### DATASET
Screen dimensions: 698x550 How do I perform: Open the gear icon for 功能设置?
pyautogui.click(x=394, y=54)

==

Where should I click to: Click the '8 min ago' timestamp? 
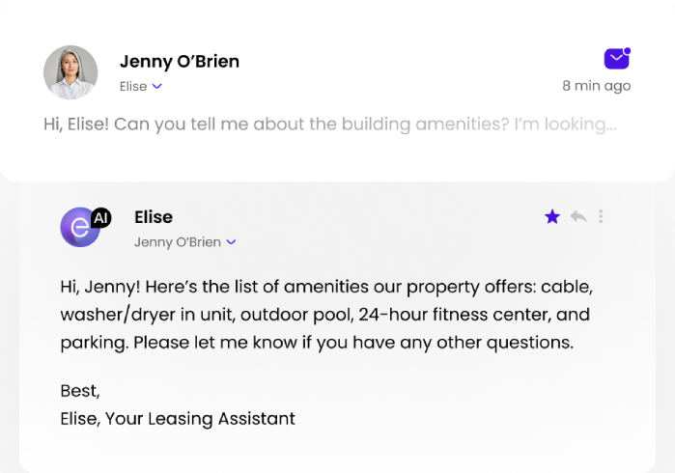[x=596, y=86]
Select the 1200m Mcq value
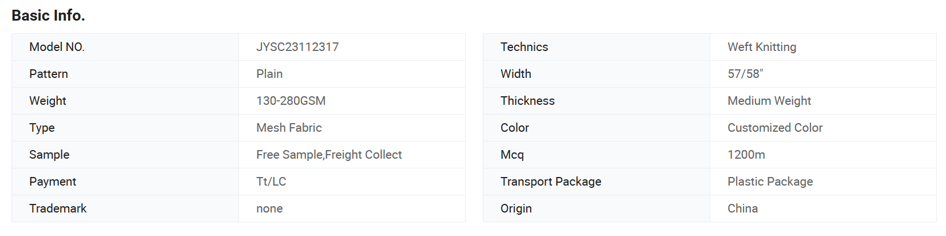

### DESCRIPTION OF THE TASK
From the records above, copy only the lines running from the line containing "Where should I" to the line containing "Select the 1200m Mcq value", both ends included. Leave the pictures out.

### WRITTEN ANSWER
Where should I click to: Click the '8 min ago' timestamp? 
[x=596, y=86]
Select the 1200m Mcq value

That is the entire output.